--- start of SUPPLIED RECORDS ---

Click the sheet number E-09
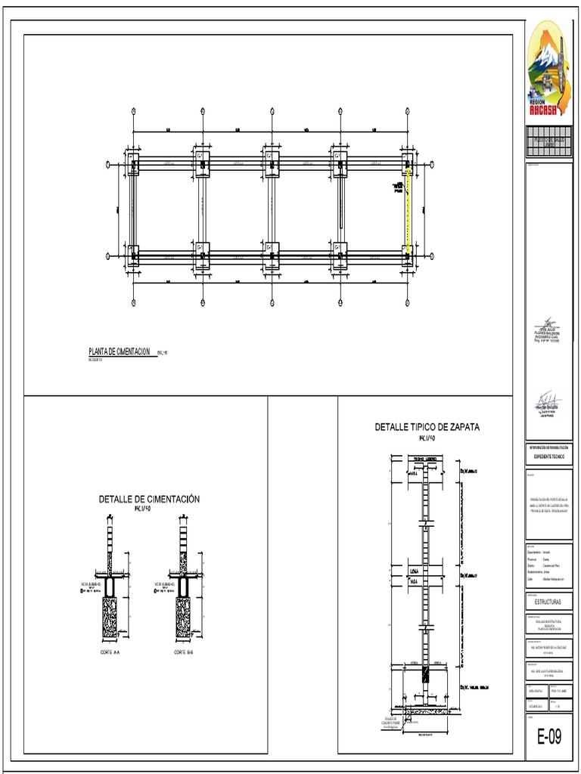549,736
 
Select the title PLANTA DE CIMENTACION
120,351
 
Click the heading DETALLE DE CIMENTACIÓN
148,499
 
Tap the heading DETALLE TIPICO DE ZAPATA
427,426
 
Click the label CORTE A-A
110,652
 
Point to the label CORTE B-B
183,652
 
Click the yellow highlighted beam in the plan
409,212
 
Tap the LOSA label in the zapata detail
415,571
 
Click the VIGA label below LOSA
414,581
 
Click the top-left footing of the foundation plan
134,164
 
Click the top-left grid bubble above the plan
133,110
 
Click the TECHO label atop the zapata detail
418,460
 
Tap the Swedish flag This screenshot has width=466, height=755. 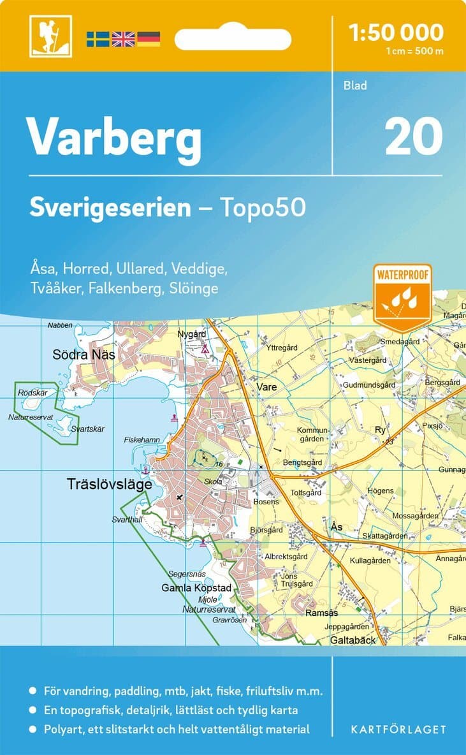pyautogui.click(x=98, y=39)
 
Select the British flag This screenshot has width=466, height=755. pyautogui.click(x=123, y=39)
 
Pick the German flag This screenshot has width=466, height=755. pyautogui.click(x=149, y=39)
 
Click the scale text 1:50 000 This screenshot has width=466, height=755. pyautogui.click(x=397, y=31)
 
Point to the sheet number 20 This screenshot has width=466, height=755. pyautogui.click(x=414, y=136)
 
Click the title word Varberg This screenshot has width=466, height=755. pyautogui.click(x=114, y=137)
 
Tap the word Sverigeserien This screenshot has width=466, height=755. pyautogui.click(x=110, y=207)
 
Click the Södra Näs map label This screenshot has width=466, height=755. pyautogui.click(x=84, y=354)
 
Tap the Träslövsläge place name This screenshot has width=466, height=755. pyautogui.click(x=110, y=485)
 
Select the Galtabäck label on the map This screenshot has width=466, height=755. pyautogui.click(x=353, y=640)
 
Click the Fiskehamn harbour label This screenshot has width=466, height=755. pyautogui.click(x=142, y=440)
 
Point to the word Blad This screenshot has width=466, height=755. pyautogui.click(x=355, y=85)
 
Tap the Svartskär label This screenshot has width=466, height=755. pyautogui.click(x=87, y=429)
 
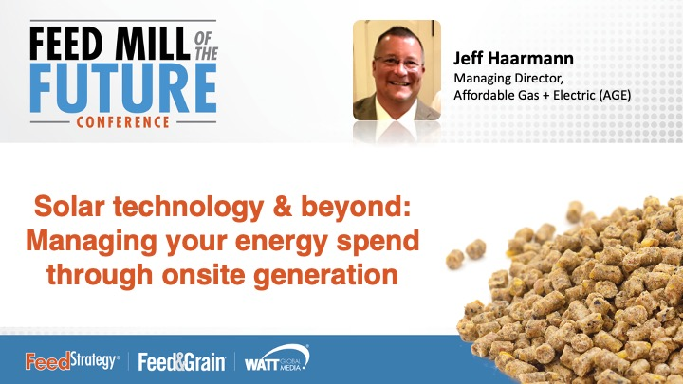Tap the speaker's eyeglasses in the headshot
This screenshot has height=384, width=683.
[398, 63]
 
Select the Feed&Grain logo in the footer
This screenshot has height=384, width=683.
[181, 361]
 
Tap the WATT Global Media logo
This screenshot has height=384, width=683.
[276, 360]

--- end of SUPPLIED RECORDS ---

> WHAT TO WORK ON
Please rewrite the part of the records that opens with the line containing "Tap the WATT Global Media logo" and runs through the end of the records, changing "logo" to "emblem" and leaving everything else as it is.

> EXERCISE ANSWER
Tap the WATT Global Media emblem
This screenshot has height=384, width=683.
[276, 360]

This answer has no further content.